恋を味わうというのは人生の中で最も幸せな時間だろう。しかし、恋は罪だ。俺は解っていなかった。


俺と双子の姉の甘楽は、二卵性双生児で、性別も男と女別々、中身は甘楽は甘えたがりなのに対して俺は人見知りだったりと似通ってない部分も多かったのに、見た目だけが全く同じだった。まだ身体の発達していない小学生の時期なんて、黙っていれば誰も見分けがつかないくらい似ていた。

両親は共働きで、家には二人だけのことが殆どだった。学校では友達も殆どいなかったので、誰かと遊ぶことも無くいつも二人でいた。

小学校低学年の時、たまたま隣に引っ越してきたのがシズちゃんだった。
3つ年上だったけど、俺達を可愛がってくれたし、毎日のように一緒に遊んでくれた。甘楽がシズちゃん、なんてふざけた名前で呼んでも、なんだよ、と照れ臭そうに笑い、俺が静雄くん、と呼ぶと優しく微笑んでくれた。
甘楽も俺も、そんなシズちゃんが大好きだった。


「なぁ」
「ん?なぁにー?」
「俺、静雄くんのこと好きみたい」
「私も好きですよー?」
ベッドに座って、足をブラブラさせながらそれがどうしたの?とでも言う風に、笑う。
中学生にもなれば、ふとした笑顔に昔のあどけなさは影も形も窺えなかった。

「違う、恋愛感情なんだ」
そう言うと、甘楽の足の揺れが止まった。さっきまでの振動の余韻を残すベッドのバネが、俺の脳髄まで揺らしてるみたいで、吐き気がした。
言ってしまった、なんて後悔が頭に過る。でも、これは言わなければならなかったことなんだ、と自分を励ます。
今まで隠し事なんて何もしなかった。親には言わなくても甘楽には話したし、それは甘楽も同じだった。

「そっか…」
「気持ち悪い?」
「うぅん。

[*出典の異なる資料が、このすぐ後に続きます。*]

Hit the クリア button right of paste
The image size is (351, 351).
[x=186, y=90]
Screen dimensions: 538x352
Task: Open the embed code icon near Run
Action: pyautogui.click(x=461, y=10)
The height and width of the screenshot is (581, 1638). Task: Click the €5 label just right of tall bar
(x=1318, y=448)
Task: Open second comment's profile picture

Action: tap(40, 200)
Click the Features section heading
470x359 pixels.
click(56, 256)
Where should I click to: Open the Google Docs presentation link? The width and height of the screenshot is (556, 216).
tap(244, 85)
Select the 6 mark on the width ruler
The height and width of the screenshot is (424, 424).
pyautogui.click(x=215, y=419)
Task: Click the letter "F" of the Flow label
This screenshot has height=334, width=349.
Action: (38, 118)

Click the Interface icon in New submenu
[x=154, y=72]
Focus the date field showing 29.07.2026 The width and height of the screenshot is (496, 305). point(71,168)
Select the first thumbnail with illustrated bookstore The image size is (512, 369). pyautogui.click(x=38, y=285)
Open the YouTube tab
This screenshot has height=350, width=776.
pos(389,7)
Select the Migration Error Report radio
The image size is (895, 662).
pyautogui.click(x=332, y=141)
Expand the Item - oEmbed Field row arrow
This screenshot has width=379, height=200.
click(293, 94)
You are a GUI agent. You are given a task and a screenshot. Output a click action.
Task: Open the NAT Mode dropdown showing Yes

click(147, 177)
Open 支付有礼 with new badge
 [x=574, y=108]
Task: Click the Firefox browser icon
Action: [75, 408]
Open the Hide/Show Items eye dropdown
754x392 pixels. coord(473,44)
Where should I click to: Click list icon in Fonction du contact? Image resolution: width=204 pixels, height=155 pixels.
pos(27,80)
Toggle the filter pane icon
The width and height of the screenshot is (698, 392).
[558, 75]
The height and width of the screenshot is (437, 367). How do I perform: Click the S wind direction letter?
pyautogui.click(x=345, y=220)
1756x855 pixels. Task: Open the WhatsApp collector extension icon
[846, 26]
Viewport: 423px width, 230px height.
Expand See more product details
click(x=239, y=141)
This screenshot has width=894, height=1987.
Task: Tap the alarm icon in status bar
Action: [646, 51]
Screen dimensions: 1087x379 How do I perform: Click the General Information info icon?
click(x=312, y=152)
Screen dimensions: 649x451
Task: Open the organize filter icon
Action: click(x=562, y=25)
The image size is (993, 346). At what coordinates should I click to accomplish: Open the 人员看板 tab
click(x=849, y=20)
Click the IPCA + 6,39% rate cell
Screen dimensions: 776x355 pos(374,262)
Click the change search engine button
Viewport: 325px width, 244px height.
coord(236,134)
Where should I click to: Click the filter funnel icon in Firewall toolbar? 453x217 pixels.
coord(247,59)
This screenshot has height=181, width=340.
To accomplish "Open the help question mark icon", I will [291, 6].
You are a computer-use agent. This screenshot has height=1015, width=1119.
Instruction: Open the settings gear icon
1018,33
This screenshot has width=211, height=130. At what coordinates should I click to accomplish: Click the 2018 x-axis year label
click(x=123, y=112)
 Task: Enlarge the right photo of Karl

そんなことない!だってシズちゃんカッコいいもん!」
二人だけの秘密、と言って笑い合いながら指切りした。


偶然、というのは恐ろしいものだ。奇跡や偶然なんてものはたぶん、仕組まれた必然なのだろう。
その日は、委員会があって帰るのが7時を過ぎる、と甘楽に伝えていたのに、先生の急用とかで用事が無くなってしまった。

やることが無くなった俺は、真っ直ぐ家に帰った。
玄関を見ると、見慣れた靴と、父の物ではない男物のスニーカーが脱ぎ捨ててあった。

「…ったく」
かかとを揃えて履きやすいように置き直して、少し小さい自分の靴も同じようにして隣に並べた。

部屋に入る前にリビングを覗いたが、誰もいなかったので、たぶん甘楽の部屋にいるのだろう。
自分の部屋の手前にあった甘楽の部屋の前を通り過ぎようとした、その時だった。

「あ…ぁんっ」

聞いたことのない、声だった。確かに甘楽のものだと分かっていても頭の何処かで違う、と否定する。

「かんら…っ」

苦しそうに吐き出された言葉に、俺の逃げ場は無くなってしまった。俺が大好きな人の声を聞き間違えるはずが無かった。
この部屋の中で甘楽とシズちゃんがセックスしてる。ということは甘楽とシズちゃんは恋人同士で、愛し合っててつまりそれは―――。

今までのことが走馬灯のように流れていく。
テレビゲームして本気で喧嘩したり、夏休みの課題を手伝ってもらったり、晩ご飯一緒に食べたり。しょうもないことばかりだったけど、「幸せ」なんて臭い言葉が似合うような記憶だった。
それが音もなく崩れていく。
いつからそういう関係だった?俺が甘楽にあの事を伝えた後から?空気が読めて無かった?もしかしてずっと邪魔だった?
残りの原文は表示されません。